How to produce and characterize transgenic plants
Abstract
A simple and inexpensive protocol to produce and characterize transgenic plants for undergraduate students has been developed. Leaf tissue explants from greenhouse or in vitro-grown petunia or tobacco plants are incubated on a tissue culture medium to induce cell division and expansion. Selected explants are infected with Agrobacterium vir-helper strain EHA105 containing T-DNA vector pYI-mas. Vector pYI-mas contains three genes for the synthesis of novel carbon and nitrogen compounds called the mannityl opines and the plant selectable marker gene conferring antibiotic resistance to the transformed plant cells. Ninety-seven percent of the explants infected with EHA105 (pYI-mas) gave rise to kanamycin resistant callus, of which 18% differentiated a shoot meristem.
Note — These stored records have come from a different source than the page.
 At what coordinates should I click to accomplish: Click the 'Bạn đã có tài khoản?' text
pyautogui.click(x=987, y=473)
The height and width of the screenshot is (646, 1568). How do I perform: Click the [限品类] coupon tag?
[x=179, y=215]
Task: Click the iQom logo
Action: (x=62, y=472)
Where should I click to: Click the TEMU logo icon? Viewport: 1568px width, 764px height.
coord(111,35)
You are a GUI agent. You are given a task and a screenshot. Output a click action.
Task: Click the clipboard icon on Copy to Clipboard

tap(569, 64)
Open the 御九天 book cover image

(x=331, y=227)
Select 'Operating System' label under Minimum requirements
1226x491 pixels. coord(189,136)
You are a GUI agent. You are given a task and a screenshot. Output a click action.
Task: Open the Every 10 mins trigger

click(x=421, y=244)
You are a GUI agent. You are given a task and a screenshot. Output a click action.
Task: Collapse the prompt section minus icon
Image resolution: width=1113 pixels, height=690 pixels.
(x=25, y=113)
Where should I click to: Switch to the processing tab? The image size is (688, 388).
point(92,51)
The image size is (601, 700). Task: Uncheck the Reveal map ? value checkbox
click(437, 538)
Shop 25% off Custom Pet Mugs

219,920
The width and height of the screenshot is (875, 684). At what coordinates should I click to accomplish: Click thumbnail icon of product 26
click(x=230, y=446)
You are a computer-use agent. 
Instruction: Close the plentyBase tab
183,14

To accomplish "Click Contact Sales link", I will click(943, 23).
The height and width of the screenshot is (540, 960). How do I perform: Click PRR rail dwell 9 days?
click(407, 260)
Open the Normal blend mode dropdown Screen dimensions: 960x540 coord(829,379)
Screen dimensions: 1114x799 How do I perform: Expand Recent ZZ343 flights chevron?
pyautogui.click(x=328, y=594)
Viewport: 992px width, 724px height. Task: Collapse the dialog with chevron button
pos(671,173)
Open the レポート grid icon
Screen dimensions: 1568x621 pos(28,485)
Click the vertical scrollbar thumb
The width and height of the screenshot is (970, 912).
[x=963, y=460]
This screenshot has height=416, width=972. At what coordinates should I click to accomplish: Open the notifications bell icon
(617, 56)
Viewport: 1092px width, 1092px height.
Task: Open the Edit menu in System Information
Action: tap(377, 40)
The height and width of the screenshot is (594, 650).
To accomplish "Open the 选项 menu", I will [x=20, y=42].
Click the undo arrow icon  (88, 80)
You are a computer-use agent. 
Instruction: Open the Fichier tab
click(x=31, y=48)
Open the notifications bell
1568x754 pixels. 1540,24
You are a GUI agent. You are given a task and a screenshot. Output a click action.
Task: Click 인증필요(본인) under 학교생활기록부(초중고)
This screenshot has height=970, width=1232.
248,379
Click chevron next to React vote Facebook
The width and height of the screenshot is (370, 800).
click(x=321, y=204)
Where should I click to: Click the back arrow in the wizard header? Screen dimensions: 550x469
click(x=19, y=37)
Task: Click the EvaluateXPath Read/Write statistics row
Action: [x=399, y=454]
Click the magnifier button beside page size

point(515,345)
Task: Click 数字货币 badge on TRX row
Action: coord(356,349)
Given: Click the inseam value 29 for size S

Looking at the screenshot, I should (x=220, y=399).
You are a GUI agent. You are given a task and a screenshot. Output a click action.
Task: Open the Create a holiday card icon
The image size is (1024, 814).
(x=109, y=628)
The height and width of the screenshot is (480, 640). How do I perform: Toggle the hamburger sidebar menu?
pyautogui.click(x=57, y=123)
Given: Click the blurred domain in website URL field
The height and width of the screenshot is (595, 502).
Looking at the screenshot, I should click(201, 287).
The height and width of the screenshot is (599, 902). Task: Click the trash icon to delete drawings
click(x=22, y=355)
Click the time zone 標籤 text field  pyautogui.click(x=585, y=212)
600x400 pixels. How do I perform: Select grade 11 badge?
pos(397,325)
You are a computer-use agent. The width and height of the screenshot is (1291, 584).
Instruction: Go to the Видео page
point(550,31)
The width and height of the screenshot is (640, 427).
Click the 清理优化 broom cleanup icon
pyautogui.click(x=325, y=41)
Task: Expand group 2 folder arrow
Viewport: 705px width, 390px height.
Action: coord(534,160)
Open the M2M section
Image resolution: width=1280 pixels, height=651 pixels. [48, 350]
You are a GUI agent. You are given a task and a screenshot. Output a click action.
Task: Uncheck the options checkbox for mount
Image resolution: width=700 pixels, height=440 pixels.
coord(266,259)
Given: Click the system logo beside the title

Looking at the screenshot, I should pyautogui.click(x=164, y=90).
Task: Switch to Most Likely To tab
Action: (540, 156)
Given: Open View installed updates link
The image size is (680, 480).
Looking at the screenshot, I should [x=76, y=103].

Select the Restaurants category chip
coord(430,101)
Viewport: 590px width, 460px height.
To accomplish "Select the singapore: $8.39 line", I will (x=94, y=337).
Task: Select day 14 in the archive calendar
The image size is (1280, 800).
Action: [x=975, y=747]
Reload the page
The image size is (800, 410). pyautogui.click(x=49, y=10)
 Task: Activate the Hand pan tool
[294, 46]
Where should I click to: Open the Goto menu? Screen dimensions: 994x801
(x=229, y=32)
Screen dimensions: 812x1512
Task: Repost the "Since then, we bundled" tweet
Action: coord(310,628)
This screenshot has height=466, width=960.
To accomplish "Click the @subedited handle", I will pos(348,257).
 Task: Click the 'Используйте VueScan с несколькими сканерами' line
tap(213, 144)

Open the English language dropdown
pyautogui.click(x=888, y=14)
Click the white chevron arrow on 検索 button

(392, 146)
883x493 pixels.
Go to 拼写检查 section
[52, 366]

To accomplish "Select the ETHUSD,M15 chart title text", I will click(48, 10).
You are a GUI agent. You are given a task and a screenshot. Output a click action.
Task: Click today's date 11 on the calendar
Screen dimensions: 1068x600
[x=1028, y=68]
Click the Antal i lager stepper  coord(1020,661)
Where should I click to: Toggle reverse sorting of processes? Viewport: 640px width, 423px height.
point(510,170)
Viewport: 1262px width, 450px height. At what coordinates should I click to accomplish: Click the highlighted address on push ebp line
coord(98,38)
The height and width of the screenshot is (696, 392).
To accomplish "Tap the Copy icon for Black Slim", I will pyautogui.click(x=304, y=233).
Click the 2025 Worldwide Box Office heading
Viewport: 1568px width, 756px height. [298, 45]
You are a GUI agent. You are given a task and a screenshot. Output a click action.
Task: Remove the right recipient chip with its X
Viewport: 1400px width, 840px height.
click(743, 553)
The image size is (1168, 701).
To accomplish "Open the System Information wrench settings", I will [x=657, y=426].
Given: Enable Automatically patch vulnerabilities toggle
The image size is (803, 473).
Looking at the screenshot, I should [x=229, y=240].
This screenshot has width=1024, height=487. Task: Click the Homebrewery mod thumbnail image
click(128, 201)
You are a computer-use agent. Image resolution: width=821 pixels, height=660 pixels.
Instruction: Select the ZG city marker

Over half (57%) of the infected explants produced one or more shoots under antibiotic selection. In four experimental trials, between 16 and 34% of the antibiotic-resistant shoots differentiated a root in the presence of the antibiotic. Characterization of opines by paper electrophoresis confirmed at least one member of the mannityl opine family is produced in 79% of the antibiotic-resistant plants. Undergraduate and independent study students have successfully carried out this instructional unit.